QUESTIONS TO ANSWER.
• 1. List every place named in the account of Kramatorsk, each once.
• 2. In the account of Kramatorsk, what was moving in the opposite lane on the road from Pokrovsk?
• 3. Carry the account of Kramatorsk forward from its last sentence.
-- EXTRACT TO READ follows --
It is not as scary in Kramatorsk as in Kharkiv or Mykolaiv. It’s chilling in another way. We stayed here almost until the end of July to document the massive Russian offensive predicted by Ukrainian intelligence. The journey from Pokrovsk to Kramatorsk only intensified our emotions: only military vehicles were moving in the same direction as us, and ambulances and hearses were moving in the opposite lane.

We expected to see the continuous fierce fire of enemy artillery, which meant living on the brink of death. Fires, abandonment, humanitarian catastrophe, disoriented, desperate people…

The attack didn’t happen.

You hear gunshots and birds chirping

In Kramatorsk, as well as in the neighbouring Sloviansk, ruins don’t jump at you. You mentally prepare to see the massive damage, but houses greet you painted bright green or bright yellow. You raise your eyebrows in surprise. If you’re not deliberately looking to see any destruction, you might as well miss it, especially if you have been to Northern Saltivka these days, the most long-suffering district of Kharkiv.
-- EXTRACT TO READ concluded --
-- DATASET SECTION follows --
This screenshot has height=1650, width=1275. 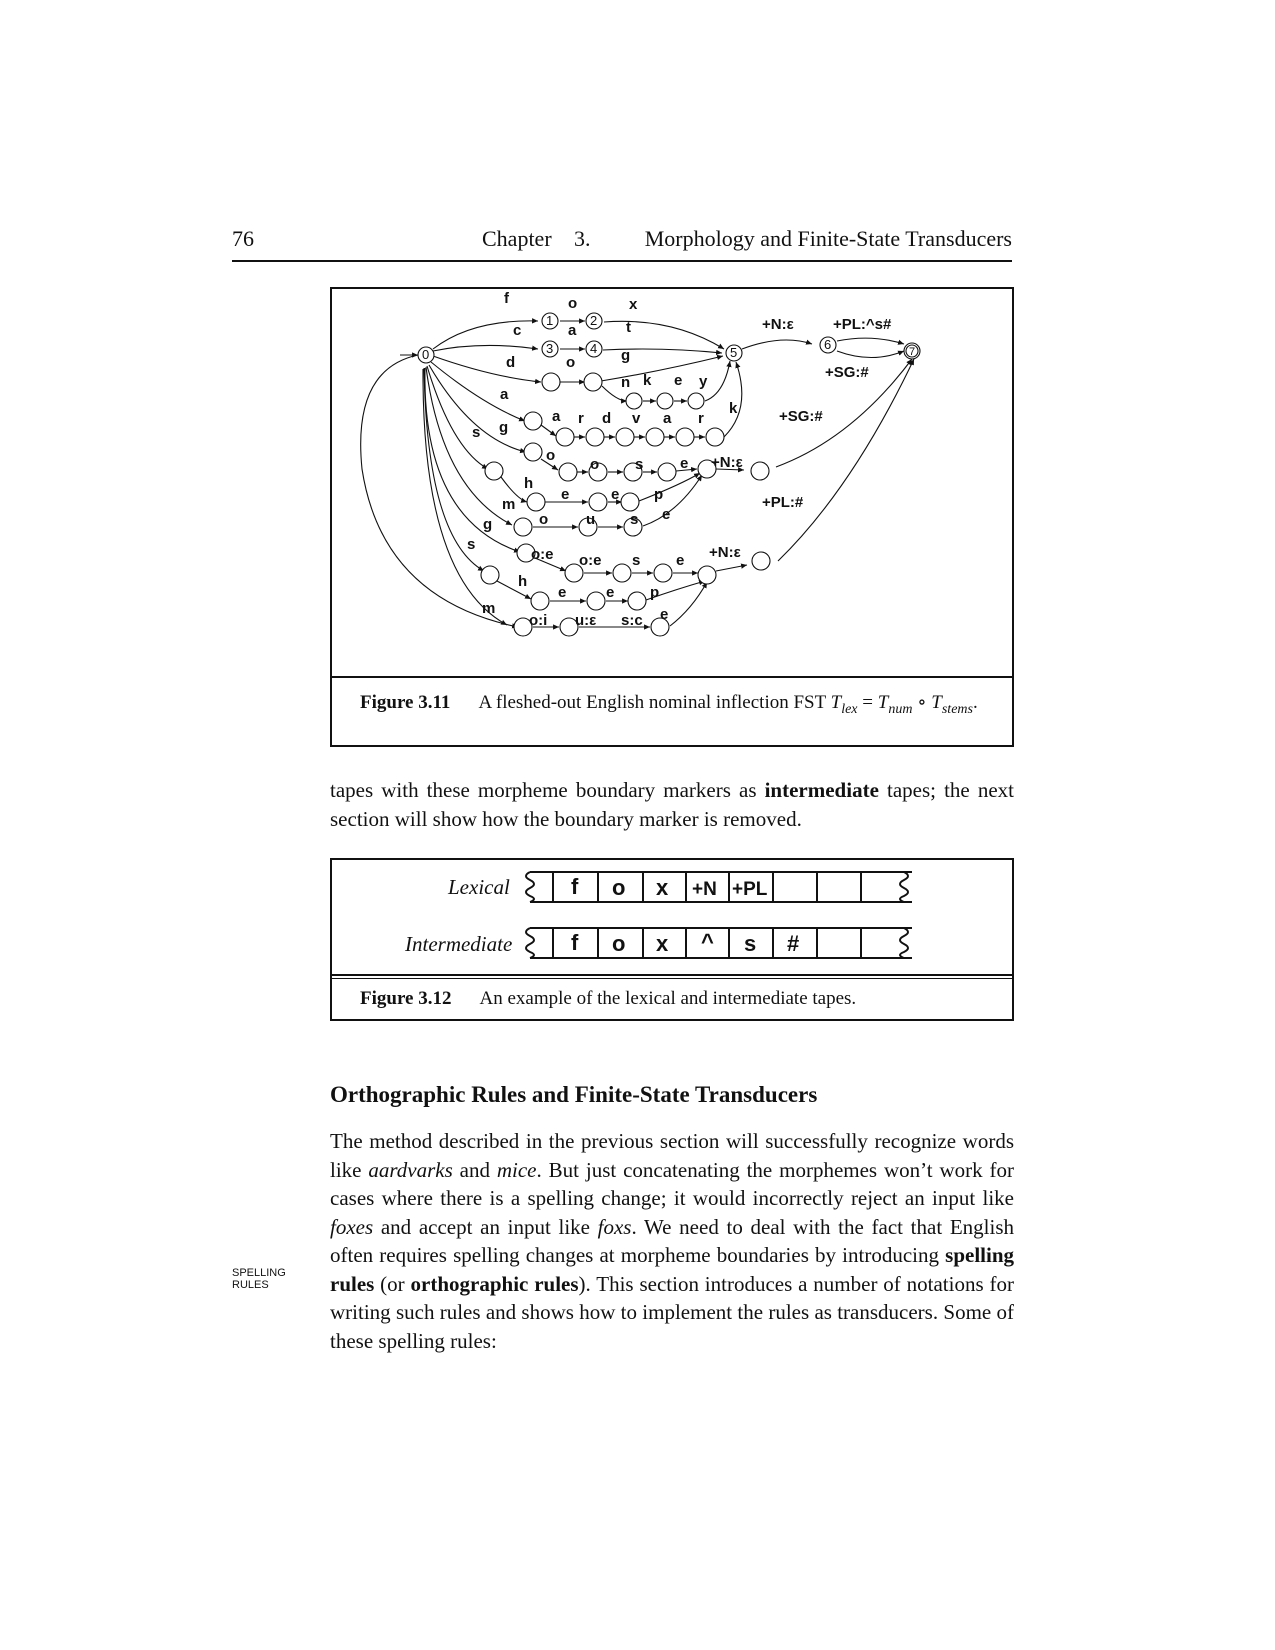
-- DATASET SECTION concluded --
SET OF ANSWERS.
• 1. Kramatorsk, Kharkiv, Mykolaiv, Pokrovsk, Sloviansk, Northern Saltivka

• 2. Ambulances and hearses.

• 3.
The main battles are going on outside the boundaries of Kramatorsk and Sloviansk. For most of the day, the sounds of shelling are muffled and distant. They mix with the chirping of birds and are absorbed by it. It’s nothing like the hellish explosions shaking Mykolaiv, where 20 to 40 missiles are fired daily at civilian houses. There is running water, electricity, and cell service. You can have a coffee and order pizza delivery. In the” Chudo” supermarket, you can buy almost everything at the same prices as in the capital. It is better to avoid small shops along the main roads since they are designed for those who are passing through here and are in a hurry: prices can be three or four times higher.

Kramotorsk. Photo: Georgy Ivanchenko

In a word, it’s a tidy city, which its people continue to look after. They clean rubbish, mow lawns, and plant and water flowers. There are just a few people around.

Spacious squares, long alleys and boulevards are empty. Modern stops where no one is waiting for transport. Water dispensers from which no one draws water. Fanciful murals and sculptures without spectators. The city seems to pretend to be dead to survive. The lack of disturbing music in the background is the only thing that distinguishes Kramatorsk from a complete set for a post-apocalypse movie.

Human habitats

We get the same feeling when we spend some time in Kramatorsk. In the studio apartment where a friend set us up, the windows are tightly hung with carpets and lined with wardrobes – amateur protection from incoming missiles. Pillows, dishes, fridge magnets, other trifles – everything seems faded, long abandoned by the owners and inanimate due to poor lighting. Very reminiscent of the ghost town of Pripyat.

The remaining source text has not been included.